Материально ориентированный тип чрезвычайно предприимчивый, и в этом качестве почти не знает предела своим насыщениям. Ему надо делать всё новые и новые приобретательские шаги, причем не только от примитивной жадности, а от того, что материальное жизнеполагание диктует представление о правильной жизни. Однако жизненный критерий — главный ее позитив — есть ни что иное как базовая этическая категория; другими словами: нравственность материального типа тяготеет выражать себя в денежных единицах. Отсюда и отношение к закону, который соблюдают лишь там, где иначе нельзя. Русский
Вот и наше отечество — коммунизм не сплотил советские народы, и они радостно распались в 1991 г. А теперешние коммунисты врут, что распад произошел из-за каких-то предателей (их же собственных, между прочим, из партийной верхушки), врут, потому что в советских республиках люди за распад дружно проголосовали на референдумах.

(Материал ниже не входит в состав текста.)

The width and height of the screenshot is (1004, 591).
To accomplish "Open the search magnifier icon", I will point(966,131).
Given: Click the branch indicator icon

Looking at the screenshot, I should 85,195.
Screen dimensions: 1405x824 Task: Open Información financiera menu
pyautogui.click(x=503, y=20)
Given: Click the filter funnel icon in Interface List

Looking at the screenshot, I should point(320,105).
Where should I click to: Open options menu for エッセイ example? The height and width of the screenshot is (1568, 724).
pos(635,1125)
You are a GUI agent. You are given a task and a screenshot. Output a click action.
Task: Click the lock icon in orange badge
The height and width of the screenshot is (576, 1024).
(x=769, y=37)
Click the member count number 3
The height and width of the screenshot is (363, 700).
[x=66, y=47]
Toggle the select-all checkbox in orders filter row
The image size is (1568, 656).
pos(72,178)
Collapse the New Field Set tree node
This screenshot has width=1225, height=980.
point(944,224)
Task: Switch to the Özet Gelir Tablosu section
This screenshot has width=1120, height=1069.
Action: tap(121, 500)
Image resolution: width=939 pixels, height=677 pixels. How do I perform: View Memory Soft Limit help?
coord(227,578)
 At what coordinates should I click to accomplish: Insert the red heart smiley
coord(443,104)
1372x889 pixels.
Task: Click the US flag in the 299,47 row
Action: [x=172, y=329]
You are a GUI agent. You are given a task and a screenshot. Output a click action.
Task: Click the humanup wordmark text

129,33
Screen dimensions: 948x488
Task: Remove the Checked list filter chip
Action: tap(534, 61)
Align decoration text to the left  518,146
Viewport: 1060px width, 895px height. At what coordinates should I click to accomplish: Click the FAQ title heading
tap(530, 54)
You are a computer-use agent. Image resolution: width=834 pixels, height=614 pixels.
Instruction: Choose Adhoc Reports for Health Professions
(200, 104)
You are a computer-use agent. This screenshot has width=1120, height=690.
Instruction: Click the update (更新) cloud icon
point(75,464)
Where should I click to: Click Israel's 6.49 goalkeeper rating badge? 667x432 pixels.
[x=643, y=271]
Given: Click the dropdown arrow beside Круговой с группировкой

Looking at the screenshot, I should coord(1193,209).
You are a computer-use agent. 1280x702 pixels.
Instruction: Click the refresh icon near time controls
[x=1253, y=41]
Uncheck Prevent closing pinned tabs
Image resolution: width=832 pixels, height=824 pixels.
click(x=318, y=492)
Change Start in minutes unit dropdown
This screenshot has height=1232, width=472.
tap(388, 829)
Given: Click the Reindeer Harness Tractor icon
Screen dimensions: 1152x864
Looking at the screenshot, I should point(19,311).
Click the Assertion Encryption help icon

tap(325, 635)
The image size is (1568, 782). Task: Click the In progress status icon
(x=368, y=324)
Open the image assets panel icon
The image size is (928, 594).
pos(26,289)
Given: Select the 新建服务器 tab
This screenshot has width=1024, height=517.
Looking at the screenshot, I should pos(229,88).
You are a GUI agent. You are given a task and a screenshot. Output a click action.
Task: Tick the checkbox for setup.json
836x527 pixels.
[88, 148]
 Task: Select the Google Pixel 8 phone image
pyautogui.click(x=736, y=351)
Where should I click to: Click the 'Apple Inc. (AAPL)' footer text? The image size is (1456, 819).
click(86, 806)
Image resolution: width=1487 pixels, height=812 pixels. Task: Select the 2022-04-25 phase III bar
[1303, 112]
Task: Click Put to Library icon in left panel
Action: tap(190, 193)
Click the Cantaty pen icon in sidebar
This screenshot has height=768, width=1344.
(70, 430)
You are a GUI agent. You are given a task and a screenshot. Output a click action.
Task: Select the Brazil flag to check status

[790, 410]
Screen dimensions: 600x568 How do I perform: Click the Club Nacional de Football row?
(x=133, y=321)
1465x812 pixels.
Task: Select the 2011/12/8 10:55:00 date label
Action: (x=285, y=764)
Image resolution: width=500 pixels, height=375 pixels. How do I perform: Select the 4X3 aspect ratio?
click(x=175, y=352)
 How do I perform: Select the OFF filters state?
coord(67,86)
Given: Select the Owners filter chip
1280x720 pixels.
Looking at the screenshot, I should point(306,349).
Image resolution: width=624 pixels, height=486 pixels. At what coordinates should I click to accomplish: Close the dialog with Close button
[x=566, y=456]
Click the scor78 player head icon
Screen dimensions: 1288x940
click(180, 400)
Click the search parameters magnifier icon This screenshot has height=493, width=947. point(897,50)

И сейчас, когда из средиземноморского рая мы наблюдаем по ящику, как русскими деньгами, а часто слезами и кровью, «скрепляют» Россию, страшно становится за ее будущее. Как говорит старый друг отца, очень опытный, работавший на трех континентах дипломат: «Главный мой жизненный опыт — это apart. Не в смысле апартеида, а в смысле: живите согласно своим традициям и религиям там, где это у вас сформировалось».
Однако пора возвращаться в холодный октябрь 92-го.
Попрощавшись с Алексеем, я отправился к себе на Третьяковскую.
Озабоченность завтрашним днем и шершавая непонятная мысль, пока доехал, меня оставили. Появилось хорошее настроение — вот он, рядом с выходом из метро, мой родной переулок, дом сталинской постройки, в котором я живу с младенческих лет, там дальше за поворотом — моя школа, на которую смотрел еще очень маленьким, предвкушая, что когда-то в нее попаду… тут мне очень тепло, в переулке даже теплеет воздух… а еще потому, что вот скоро увижу отца, мы виделись утром, но всё равно радуемся, когда вечером встречаем друг друга… брату куплена уже своя отдельная квартира, но он любит приходить к нам и всегда заходит чуть посидеть в комнату, где мы вместе с ним выросли.
Папа был дома.
Еще не раздевшись, я начал прямо с прихожей рассказывать ему о событиях, и с надеждой, что вдруг услышу в ответ что-то полезное. Беспокойство ко мне вернулось и мысль о чем-то непонятом, тоже.
Надежда на хороший совет, однако, скоро заколебалась — лицо папино обретало всё более мрачное выражение.
А когда я произнес фамилию генерала — отца мальчика, он показал рукой мне остановиться:
— Ты хоть знаешь, кто он такой?
— Ну-у, один из ЗГВэшников, которые там воруют.
— Ошибаешься, Дима. Воруют там многие, а этот… Во-первых, он сам не ворует — там уже уровень другой, там сеть, криминальная диверсификация. И… только очень тебя прошу — не болтай ничего у себя на Петровке…
— Хорошо, пап.
Я насторожился — чего такого уж очень бояться?
— Это криминал широкомасштабный, не местный, понимаешь?
— Нет.
— Они не просто венным имуществом торгуют — это крохи.
— А что не крохи?
Отец, сделав паузу, качнул головой и поморщился.
— Там ситуация страшная. Зачем продавать само секретное оружие, если можно продать по нему полную документацию? И идет она не только из штабов ЗГВ, а отсюда из Москвы.
Я присвистнул.
— Но это для твоего случая не самое главное, — продолжил отец. — Они вместе уже работают с нашим российским криминалом.
— То есть?
— Наркотики.
— Про это у нас немного поговаривали.
— Широким уже потоком. Музейные ценности, у нас в музейных запасниках гораздо больше храниться, чем в экспозициях.